_Task requirements_
Reprint the whole of the data exactly.

(Stored items)
━━━━
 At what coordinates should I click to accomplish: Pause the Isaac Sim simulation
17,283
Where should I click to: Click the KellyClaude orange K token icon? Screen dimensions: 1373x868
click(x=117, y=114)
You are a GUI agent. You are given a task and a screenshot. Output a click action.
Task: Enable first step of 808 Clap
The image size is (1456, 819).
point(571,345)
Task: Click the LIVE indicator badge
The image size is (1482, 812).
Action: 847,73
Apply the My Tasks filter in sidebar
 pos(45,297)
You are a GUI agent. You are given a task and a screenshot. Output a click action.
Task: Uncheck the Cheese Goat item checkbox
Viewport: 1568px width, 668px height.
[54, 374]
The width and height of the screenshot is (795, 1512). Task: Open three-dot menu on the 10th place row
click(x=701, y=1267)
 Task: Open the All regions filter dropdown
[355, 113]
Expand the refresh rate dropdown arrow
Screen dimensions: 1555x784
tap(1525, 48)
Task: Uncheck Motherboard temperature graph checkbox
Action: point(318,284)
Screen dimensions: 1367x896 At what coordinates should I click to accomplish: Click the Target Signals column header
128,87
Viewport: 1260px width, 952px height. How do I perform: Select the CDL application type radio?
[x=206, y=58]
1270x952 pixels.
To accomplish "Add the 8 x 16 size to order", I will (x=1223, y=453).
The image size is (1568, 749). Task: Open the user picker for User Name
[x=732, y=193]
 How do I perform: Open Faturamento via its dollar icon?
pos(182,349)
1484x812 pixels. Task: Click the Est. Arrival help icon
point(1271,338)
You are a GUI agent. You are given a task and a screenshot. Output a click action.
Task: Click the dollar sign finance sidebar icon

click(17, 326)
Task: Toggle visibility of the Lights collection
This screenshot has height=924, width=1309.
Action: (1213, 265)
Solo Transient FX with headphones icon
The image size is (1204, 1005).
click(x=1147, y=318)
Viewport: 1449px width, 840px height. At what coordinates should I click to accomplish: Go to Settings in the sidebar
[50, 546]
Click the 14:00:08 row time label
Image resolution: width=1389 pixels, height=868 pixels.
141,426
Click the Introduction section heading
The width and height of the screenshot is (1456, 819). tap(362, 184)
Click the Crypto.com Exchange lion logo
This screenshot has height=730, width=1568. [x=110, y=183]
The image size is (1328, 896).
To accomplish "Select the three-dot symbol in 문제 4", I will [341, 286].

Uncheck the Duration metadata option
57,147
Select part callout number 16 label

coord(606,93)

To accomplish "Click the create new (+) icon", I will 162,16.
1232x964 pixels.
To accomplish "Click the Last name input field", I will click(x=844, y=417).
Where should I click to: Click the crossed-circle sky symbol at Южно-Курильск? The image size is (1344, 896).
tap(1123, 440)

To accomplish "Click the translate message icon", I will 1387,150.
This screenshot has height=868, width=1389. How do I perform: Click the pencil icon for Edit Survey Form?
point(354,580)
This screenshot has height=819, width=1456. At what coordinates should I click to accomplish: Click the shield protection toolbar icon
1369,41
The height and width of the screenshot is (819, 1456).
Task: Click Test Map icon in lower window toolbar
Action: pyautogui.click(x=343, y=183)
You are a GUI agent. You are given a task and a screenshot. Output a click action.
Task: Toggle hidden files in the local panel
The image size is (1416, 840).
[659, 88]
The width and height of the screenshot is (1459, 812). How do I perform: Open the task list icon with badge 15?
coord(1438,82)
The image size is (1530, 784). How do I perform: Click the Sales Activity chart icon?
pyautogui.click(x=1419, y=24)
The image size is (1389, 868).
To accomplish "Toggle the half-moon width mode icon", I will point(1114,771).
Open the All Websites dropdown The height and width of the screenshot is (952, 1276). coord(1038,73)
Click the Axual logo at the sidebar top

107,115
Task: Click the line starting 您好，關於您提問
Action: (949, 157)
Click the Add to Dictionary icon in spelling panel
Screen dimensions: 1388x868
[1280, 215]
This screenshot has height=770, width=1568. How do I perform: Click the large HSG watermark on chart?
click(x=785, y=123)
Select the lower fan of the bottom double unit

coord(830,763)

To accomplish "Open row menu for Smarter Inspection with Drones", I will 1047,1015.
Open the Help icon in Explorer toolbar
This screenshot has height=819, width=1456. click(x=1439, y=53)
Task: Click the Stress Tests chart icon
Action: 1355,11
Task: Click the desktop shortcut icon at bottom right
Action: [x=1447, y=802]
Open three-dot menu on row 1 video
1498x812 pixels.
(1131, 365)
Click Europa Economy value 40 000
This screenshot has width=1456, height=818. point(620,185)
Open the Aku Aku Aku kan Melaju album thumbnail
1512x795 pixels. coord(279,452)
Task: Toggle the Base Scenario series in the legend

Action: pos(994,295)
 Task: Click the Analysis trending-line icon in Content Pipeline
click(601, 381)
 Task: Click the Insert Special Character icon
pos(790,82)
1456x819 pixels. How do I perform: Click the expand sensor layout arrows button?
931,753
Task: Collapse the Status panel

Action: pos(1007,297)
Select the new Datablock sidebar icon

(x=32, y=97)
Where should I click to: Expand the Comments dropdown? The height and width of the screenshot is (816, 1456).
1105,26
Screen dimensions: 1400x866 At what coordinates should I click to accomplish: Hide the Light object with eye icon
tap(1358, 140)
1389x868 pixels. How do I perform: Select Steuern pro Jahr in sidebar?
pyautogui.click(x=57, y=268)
━━━━
_Output for this task_
 At what coordinates should I click to accomplish: Pause the Isaac Sim simulation
17,283
Where should I click to: Click the KellyClaude orange K token icon? Screen dimensions: 1373x868
click(x=117, y=114)
You are a GUI agent. You are given a task and a screenshot. Output a click action.
Task: Enable first step of 808 Clap
The image size is (1456, 819).
point(571,345)
Task: Click the LIVE indicator badge
The image size is (1482, 812).
Action: 847,73
Apply the My Tasks filter in sidebar
 pos(45,297)
You are a GUI agent. You are given a task and a screenshot. Output a click action.
Task: Uncheck the Cheese Goat item checkbox
Viewport: 1568px width, 668px height.
[54, 374]
The width and height of the screenshot is (795, 1512). Task: Open three-dot menu on the 10th place row
click(x=701, y=1267)
 Task: Open the All regions filter dropdown
[355, 113]
Expand the refresh rate dropdown arrow
Screen dimensions: 1555x784
tap(1525, 48)
Task: Uncheck Motherboard temperature graph checkbox
Action: point(318,284)
Screen dimensions: 1367x896 At what coordinates should I click to accomplish: Click the Target Signals column header
128,87
Viewport: 1260px width, 952px height. How do I perform: Select the CDL application type radio?
[x=206, y=58]
1270x952 pixels.
To accomplish "Add the 8 x 16 size to order", I will (x=1223, y=453).
The image size is (1568, 749). Task: Open the user picker for User Name
[x=732, y=193]
 How do I perform: Open Faturamento via its dollar icon?
pos(182,349)
1484x812 pixels. Task: Click the Est. Arrival help icon
point(1271,338)
You are a GUI agent. You are given a task and a screenshot. Output a click action.
Task: Click the dollar sign finance sidebar icon

click(17, 326)
Task: Toggle visibility of the Lights collection
This screenshot has height=924, width=1309.
Action: (1213, 265)
Solo Transient FX with headphones icon
The image size is (1204, 1005).
click(x=1147, y=318)
Viewport: 1449px width, 840px height. At what coordinates should I click to accomplish: Go to Settings in the sidebar
[50, 546]
Click the 14:00:08 row time label
Image resolution: width=1389 pixels, height=868 pixels.
141,426
Click the Introduction section heading
The width and height of the screenshot is (1456, 819). tap(362, 184)
Click the Crypto.com Exchange lion logo
This screenshot has height=730, width=1568. [x=110, y=183]
The image size is (1328, 896).
To accomplish "Select the three-dot symbol in 문제 4", I will [341, 286].

Uncheck the Duration metadata option
57,147
Select part callout number 16 label

coord(606,93)

To accomplish "Click the create new (+) icon", I will 162,16.
1232x964 pixels.
To accomplish "Click the Last name input field", I will click(x=844, y=417).
Where should I click to: Click the crossed-circle sky symbol at Южно-Курильск? The image size is (1344, 896).
tap(1123, 440)

To accomplish "Click the translate message icon", I will 1387,150.
This screenshot has height=868, width=1389. How do I perform: Click the pencil icon for Edit Survey Form?
point(354,580)
This screenshot has height=819, width=1456. At what coordinates should I click to accomplish: Click the shield protection toolbar icon
1369,41
The height and width of the screenshot is (819, 1456).
Task: Click Test Map icon in lower window toolbar
Action: pyautogui.click(x=343, y=183)
You are a GUI agent. You are given a task and a screenshot. Output a click action.
Task: Toggle hidden files in the local panel
The image size is (1416, 840).
[659, 88]
The width and height of the screenshot is (1459, 812). How do I perform: Open the task list icon with badge 15?
coord(1438,82)
The image size is (1530, 784). How do I perform: Click the Sales Activity chart icon?
pyautogui.click(x=1419, y=24)
The image size is (1389, 868).
To accomplish "Toggle the half-moon width mode icon", I will point(1114,771).
Open the All Websites dropdown The height and width of the screenshot is (952, 1276). coord(1038,73)
Click the Axual logo at the sidebar top

107,115
Task: Click the line starting 您好，關於您提問
Action: (949, 157)
Click the Add to Dictionary icon in spelling panel
Screen dimensions: 1388x868
[1280, 215]
This screenshot has height=770, width=1568. How do I perform: Click the large HSG watermark on chart?
click(x=785, y=123)
Select the lower fan of the bottom double unit

coord(830,763)

To accomplish "Open row menu for Smarter Inspection with Drones", I will 1047,1015.
Open the Help icon in Explorer toolbar
This screenshot has height=819, width=1456. click(x=1439, y=53)
Task: Click the Stress Tests chart icon
Action: 1355,11
Task: Click the desktop shortcut icon at bottom right
Action: [x=1447, y=802]
Open three-dot menu on row 1 video
1498x812 pixels.
(1131, 365)
Click Europa Economy value 40 000
This screenshot has width=1456, height=818. point(620,185)
Open the Aku Aku Aku kan Melaju album thumbnail
1512x795 pixels. coord(279,452)
Task: Toggle the Base Scenario series in the legend

Action: pos(994,295)
 Task: Click the Analysis trending-line icon in Content Pipeline
click(601, 381)
 Task: Click the Insert Special Character icon
pos(790,82)
1456x819 pixels. How do I perform: Click the expand sensor layout arrows button?
931,753
Task: Collapse the Status panel

Action: pos(1007,297)
Select the new Datablock sidebar icon

(x=32, y=97)
Where should I click to: Expand the Comments dropdown? The height and width of the screenshot is (816, 1456).
1105,26
Screen dimensions: 1400x866 At what coordinates should I click to accomplish: Hide the Light object with eye icon
tap(1358, 140)
1389x868 pixels. How do I perform: Select Steuern pro Jahr in sidebar?
pyautogui.click(x=57, y=268)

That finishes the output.